Labour Party leader Phil Goff is wooing the domestic information technology industry, saying it would be a key beneficiary of the party's proposed reforms of government procurement.The objection by National is a typical one given whenever anyone suggests we should try to protect our own. For the last couple of decades we have opened our economy up to overseas investment and overseas trade, but arguably in a way that hasn’t greatly enhanced our own economy. Our policy of removing almost all barriers to trade may well see us as one of the most open economies in the world, but it also means we do nothing to protect our own industries.
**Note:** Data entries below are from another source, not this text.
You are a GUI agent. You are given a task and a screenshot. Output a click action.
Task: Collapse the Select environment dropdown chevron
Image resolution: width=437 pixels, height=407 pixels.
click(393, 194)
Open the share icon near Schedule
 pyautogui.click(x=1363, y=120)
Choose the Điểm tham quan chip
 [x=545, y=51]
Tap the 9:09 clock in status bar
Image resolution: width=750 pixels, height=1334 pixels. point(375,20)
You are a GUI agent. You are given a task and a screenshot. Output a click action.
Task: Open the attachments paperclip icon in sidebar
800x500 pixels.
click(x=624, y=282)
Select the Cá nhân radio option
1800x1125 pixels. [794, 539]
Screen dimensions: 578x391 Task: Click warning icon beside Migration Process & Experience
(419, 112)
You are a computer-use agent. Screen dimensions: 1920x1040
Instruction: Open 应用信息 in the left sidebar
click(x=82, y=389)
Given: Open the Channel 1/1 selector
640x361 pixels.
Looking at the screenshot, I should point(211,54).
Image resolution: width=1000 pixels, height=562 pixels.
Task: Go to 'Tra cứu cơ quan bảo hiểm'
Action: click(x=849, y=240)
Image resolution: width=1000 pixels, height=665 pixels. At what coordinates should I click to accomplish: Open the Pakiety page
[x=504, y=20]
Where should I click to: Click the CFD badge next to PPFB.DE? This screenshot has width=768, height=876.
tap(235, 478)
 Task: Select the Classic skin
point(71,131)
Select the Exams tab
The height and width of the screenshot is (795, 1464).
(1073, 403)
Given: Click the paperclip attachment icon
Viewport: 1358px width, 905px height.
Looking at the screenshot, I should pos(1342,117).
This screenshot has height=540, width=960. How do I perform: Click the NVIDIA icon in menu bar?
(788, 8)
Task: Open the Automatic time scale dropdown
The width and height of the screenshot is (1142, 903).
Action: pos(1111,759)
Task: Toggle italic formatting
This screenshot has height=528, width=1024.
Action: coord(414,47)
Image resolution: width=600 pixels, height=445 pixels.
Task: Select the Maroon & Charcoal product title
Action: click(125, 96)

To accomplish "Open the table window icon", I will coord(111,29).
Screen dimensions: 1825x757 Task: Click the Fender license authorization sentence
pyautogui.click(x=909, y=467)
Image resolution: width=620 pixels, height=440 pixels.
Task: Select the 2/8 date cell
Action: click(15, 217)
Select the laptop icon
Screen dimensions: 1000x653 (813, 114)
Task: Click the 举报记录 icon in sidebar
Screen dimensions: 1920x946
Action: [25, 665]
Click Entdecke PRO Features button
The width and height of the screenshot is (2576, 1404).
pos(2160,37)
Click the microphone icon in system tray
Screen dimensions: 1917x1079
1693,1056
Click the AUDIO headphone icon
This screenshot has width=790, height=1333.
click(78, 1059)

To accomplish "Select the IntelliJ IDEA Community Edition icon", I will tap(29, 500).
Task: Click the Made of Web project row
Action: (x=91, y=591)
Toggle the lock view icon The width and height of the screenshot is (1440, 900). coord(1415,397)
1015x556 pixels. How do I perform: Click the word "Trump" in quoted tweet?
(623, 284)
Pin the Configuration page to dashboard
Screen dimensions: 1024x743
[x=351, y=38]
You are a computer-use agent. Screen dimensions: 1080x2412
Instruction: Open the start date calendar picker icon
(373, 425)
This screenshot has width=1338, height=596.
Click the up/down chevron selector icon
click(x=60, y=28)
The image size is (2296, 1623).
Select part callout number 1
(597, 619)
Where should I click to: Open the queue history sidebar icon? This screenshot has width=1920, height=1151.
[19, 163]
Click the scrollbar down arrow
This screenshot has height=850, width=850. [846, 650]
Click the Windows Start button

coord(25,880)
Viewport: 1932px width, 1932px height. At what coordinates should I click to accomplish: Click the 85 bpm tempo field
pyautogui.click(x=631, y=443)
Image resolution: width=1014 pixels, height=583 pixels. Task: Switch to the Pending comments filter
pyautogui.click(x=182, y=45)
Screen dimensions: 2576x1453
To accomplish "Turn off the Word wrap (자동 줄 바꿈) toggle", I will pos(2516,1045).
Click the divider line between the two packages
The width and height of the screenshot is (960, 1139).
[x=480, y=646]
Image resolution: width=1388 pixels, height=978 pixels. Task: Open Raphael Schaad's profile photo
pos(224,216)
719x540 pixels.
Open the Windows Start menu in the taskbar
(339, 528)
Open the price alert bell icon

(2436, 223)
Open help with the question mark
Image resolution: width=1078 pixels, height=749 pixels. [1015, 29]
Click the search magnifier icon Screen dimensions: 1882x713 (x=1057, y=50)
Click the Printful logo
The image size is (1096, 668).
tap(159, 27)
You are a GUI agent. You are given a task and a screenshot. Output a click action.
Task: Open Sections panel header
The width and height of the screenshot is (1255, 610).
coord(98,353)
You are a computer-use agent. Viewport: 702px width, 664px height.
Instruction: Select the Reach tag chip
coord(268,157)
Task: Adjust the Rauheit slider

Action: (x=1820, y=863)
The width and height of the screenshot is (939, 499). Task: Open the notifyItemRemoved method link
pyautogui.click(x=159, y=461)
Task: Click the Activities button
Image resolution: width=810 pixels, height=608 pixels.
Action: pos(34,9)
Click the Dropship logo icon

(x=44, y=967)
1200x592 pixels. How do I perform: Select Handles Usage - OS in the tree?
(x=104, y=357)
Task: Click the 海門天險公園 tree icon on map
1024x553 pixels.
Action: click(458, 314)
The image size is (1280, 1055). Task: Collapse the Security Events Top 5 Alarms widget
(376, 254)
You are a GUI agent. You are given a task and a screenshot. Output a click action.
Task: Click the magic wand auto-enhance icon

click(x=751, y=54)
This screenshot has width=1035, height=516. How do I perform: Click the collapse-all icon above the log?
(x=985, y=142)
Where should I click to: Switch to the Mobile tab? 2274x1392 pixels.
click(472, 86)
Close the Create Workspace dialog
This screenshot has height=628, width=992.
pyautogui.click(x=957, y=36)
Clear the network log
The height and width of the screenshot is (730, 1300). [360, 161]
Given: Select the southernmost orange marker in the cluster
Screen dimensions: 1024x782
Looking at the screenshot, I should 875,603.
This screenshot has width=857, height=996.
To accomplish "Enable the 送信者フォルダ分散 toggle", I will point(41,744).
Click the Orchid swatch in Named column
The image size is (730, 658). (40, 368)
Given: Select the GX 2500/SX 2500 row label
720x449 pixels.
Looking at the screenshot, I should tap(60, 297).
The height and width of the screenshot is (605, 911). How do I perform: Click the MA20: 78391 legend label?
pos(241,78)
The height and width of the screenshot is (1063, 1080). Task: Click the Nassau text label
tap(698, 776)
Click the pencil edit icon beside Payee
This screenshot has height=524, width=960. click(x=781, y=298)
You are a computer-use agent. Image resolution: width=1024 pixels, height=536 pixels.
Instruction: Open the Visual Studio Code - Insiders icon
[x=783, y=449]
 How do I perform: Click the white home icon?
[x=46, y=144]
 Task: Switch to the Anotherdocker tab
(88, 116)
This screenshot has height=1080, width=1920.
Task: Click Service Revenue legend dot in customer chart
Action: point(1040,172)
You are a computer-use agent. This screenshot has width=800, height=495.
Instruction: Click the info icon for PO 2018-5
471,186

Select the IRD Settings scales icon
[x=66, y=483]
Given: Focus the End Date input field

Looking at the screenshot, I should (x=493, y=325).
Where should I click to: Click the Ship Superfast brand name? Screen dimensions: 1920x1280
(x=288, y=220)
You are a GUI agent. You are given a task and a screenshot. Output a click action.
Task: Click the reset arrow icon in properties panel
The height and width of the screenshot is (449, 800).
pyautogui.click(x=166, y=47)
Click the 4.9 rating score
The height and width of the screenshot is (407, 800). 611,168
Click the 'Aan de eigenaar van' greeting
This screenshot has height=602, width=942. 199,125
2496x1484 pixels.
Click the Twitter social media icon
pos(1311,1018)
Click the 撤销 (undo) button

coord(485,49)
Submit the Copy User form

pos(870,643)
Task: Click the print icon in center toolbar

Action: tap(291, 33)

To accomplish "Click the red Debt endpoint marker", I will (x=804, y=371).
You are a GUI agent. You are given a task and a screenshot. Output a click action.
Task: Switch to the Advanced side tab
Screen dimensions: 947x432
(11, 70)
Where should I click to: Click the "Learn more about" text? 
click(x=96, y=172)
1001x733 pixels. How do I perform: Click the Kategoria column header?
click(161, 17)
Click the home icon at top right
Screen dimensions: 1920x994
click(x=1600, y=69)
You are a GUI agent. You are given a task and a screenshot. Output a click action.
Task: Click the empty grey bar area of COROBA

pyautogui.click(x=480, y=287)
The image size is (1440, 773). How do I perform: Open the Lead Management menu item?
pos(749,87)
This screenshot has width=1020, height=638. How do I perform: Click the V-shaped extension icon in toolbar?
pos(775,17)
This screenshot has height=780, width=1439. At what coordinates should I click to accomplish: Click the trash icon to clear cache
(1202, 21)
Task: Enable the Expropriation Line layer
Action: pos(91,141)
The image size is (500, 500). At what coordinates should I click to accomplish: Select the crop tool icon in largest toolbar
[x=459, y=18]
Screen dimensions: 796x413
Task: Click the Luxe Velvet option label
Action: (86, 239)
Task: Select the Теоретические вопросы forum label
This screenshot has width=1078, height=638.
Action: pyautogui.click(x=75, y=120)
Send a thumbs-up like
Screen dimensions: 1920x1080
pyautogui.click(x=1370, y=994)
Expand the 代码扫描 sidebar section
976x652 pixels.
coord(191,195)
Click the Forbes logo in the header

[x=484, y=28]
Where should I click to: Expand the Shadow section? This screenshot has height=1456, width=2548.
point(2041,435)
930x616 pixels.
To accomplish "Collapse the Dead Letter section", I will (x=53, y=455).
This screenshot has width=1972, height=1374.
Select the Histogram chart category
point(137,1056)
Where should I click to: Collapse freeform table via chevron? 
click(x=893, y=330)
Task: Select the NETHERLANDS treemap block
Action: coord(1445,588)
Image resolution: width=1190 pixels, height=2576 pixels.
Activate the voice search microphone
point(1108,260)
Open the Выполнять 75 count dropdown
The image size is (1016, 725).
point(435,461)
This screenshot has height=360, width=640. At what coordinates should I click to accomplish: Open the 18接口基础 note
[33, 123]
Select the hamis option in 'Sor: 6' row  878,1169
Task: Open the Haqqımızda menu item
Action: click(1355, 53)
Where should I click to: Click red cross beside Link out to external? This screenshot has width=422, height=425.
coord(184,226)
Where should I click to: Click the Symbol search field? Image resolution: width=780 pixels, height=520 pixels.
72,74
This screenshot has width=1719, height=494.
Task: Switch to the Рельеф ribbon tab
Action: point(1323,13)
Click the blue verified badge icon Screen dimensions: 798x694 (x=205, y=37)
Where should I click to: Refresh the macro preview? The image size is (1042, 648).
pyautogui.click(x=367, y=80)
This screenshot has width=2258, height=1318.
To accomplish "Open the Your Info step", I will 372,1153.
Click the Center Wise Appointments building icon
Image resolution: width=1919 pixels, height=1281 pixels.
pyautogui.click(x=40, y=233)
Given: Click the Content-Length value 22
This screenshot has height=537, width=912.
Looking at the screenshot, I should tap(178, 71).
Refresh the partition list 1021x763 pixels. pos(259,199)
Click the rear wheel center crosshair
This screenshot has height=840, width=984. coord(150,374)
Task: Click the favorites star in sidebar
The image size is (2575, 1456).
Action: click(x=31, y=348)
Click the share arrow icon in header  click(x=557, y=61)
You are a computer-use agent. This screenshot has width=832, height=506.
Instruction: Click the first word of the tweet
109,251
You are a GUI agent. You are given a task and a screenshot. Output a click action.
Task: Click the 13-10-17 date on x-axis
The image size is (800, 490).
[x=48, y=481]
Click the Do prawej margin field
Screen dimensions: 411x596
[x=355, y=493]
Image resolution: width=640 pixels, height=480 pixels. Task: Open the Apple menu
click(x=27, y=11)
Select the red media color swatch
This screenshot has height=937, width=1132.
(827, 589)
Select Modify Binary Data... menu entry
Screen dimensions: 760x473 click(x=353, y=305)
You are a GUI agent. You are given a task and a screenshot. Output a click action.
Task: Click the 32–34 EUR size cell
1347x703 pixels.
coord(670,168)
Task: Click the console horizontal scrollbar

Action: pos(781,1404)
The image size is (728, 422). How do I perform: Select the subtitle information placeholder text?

Goff has been touring technology companies and said agencies had "drifted" into a situation in which they were discriminating against local providers in managing their $2 billion annual spend on ICT. Labour intended to positively discriminate in their favour, recognising the broader economic benefits.
Economic Development Minister David Carter believed that could breach trade agreements "placing at risk the ability of Kiwi firms to bid for government procurement contracts in valuable offshore markets".
And, generally speaking, a free trade system is good for New Zealand, because it gives us access to markets that we would otherwise struggle to enter.
But our free trade system is not really “free”. Many of the countries we trade with still protect their industries, particularly in the agriculture and primary produce areas. We may have dropped our pants for our trading partners, but they have mostly failed to reciprocate.
So requiring government organisations to factor into their decisions the desirability of buying local sounds like a pretty good idea.